Hobby Lobby's official statement of purpose commits the company to "[h]onoring the Lord in all we do by operating the company in a manner consistent with Biblical principles."

That said, I feel compelled to point out that Hobby Lobby counts among its wares sorcery supplies like this 6" felt witch hat. Perhaps these small but terrifying plastic babies, sold in sets of 16 for $1.99, compensate for that. In the Biblical sense.

Both of these for-profit companies claim that these religious affiliations of their owners either make the corporations themselves religious, or protect the owners from directing their corporations to provide contraceptive coverage for their employees.
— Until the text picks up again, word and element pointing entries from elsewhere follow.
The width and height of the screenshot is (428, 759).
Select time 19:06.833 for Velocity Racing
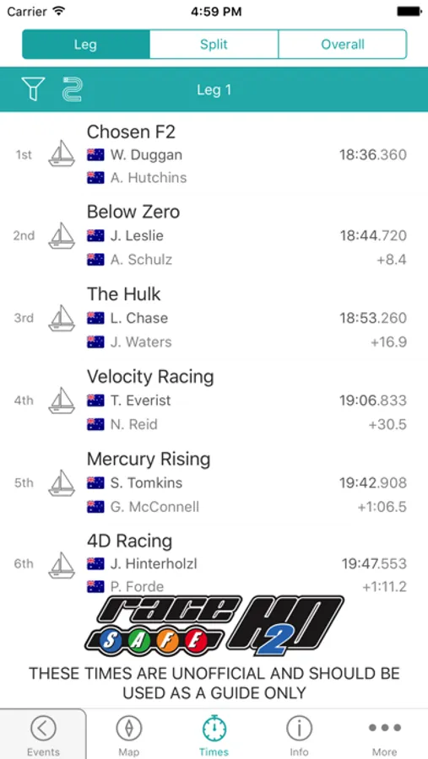[373, 401]
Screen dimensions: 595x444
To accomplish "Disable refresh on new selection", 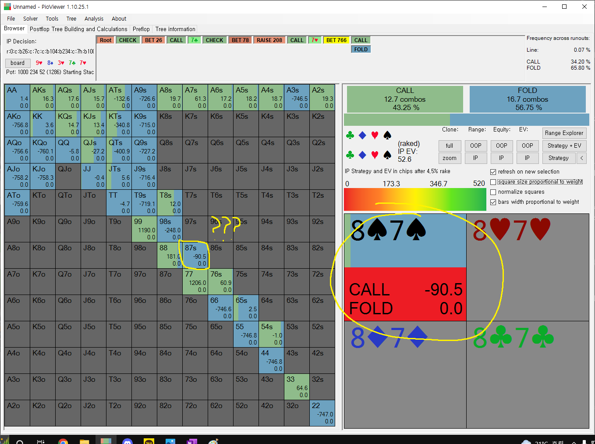I will [x=493, y=172].
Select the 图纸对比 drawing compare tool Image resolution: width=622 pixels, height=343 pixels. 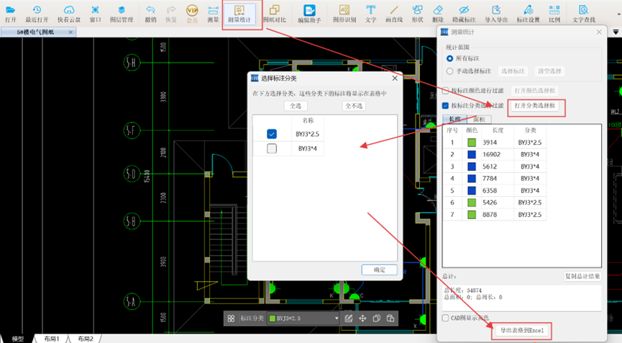pyautogui.click(x=275, y=13)
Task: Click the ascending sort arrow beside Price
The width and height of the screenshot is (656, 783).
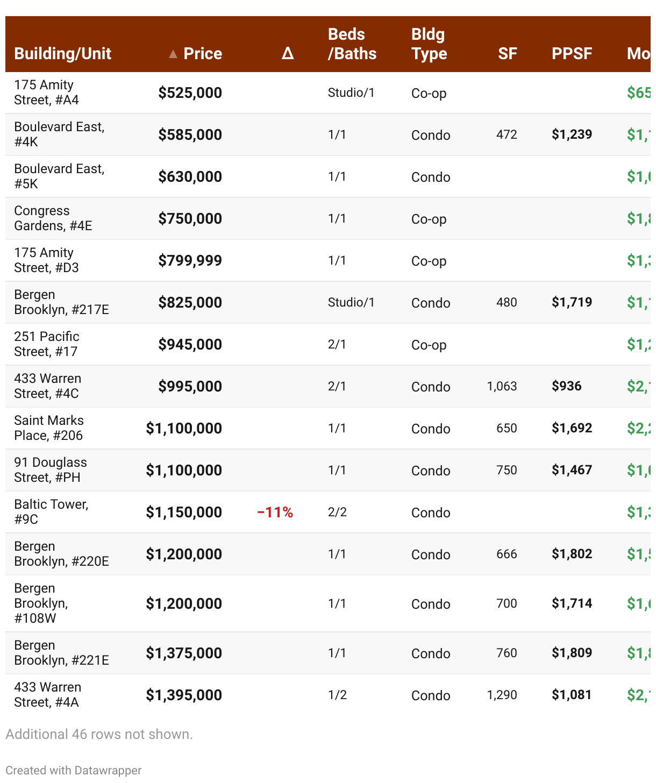Action: pyautogui.click(x=173, y=54)
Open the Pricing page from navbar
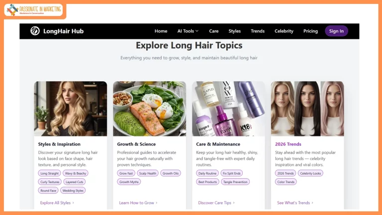This screenshot has height=215, width=382. click(x=310, y=31)
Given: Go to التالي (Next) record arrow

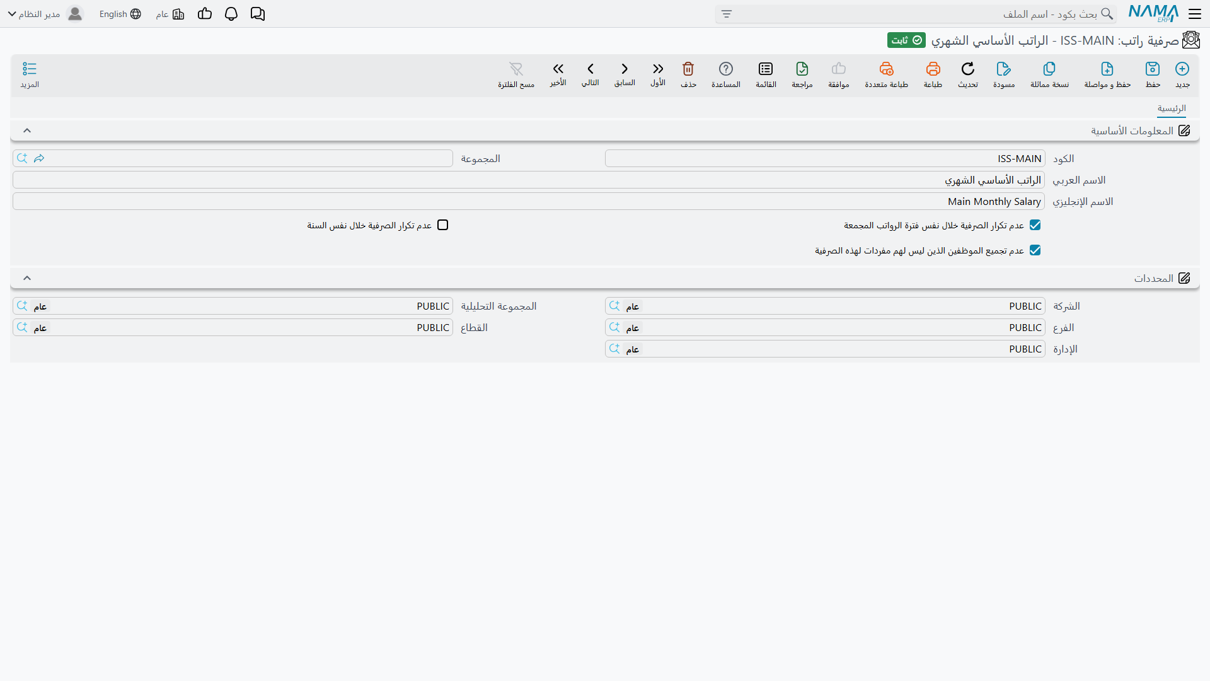Looking at the screenshot, I should coord(591,69).
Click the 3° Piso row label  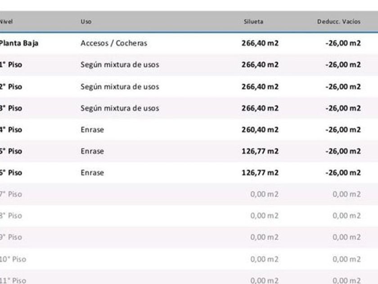click(x=11, y=108)
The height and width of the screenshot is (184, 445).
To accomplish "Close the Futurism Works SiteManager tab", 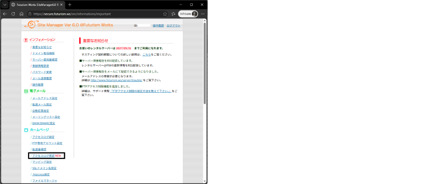I will pyautogui.click(x=61, y=5).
And their religion, both claim, cannot abide the ending of life after conception. Its practice is offended by "abortifacents" like Plan B that the Affordable Care Act would force them to cover, they say in their briefs. They look at the RFRA and feel entitled to protection. They don't know why the government can't go and set up its very own scheme for contraceptive coverage, if it's so into contraceptives. Hobby Lobby got the federal appeals court for Tenth Circuit to agree with it on these points; Conestoga got the opposite from the Third Circuit. So here we are.
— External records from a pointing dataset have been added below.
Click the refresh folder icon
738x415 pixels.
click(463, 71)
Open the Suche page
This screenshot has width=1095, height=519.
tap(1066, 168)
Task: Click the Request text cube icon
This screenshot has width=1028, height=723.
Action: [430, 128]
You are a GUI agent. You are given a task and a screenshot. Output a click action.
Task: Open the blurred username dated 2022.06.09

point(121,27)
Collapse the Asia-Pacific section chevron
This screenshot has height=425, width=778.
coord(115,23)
Against them, the federal government is trying to argue that Congress didn't intend for the RFRA to include corporations, and also that the corporations can't necessarily be said to have the same religion as their owners, and that corporations, like teenagers on their eighteenth, are their own people entirely unbeholden to the beliefs of their "parents."
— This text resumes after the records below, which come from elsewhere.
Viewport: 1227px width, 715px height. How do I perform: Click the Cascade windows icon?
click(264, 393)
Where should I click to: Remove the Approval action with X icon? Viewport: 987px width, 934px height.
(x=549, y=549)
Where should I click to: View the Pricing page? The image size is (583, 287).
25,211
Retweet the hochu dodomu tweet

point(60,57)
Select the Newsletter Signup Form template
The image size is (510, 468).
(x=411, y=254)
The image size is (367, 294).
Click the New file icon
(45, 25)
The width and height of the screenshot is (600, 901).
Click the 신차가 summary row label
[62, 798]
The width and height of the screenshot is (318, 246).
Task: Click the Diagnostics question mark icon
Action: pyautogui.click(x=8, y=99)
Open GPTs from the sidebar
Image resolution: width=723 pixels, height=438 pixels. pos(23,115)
And that even if all of that fails, the Attorney General swears:

The contraceptive-coverage provision directly and materially advances the public health, which is unquestionably a compelling governmental interest.

This case would be significantly less depressing to follow were one assured that a majority of the Supreme Court would agree that the public health writ generally was a "compelling governmental interest." That's not even to get to the hope that it would regard the health of women specifically as such. But we don't live in That America.

We live in this one, where one of the arguments Conestoga and Hobby Lobby have both used against the Administration is that there are, already, thousands upon thousands of businesses exempted from covering contraception under the Affordable Care Act. For various reasons, of course, but some, yes, because the government agrees that actual religious organizations should not be forced to cover contraceptives if it contravenes their religious beliefs.

It does not, strictly speaking, seem to be judicially relevant that there are real women working for those religious organizations and companies, women who have real bodies with real health concerns deserving of protection. Their rights to make autonomous decisions are discussed in passing in the Attorney-General's brief, but they're not long sections. Women's bodily autonomy is not, as the judges may want to put it, really the issue before the Court.

Instead they're going to debate whether for-profit corporations have religious beliefs on the strength of a law enacted to protect indigenous religious rights. You really can't make this stuff up.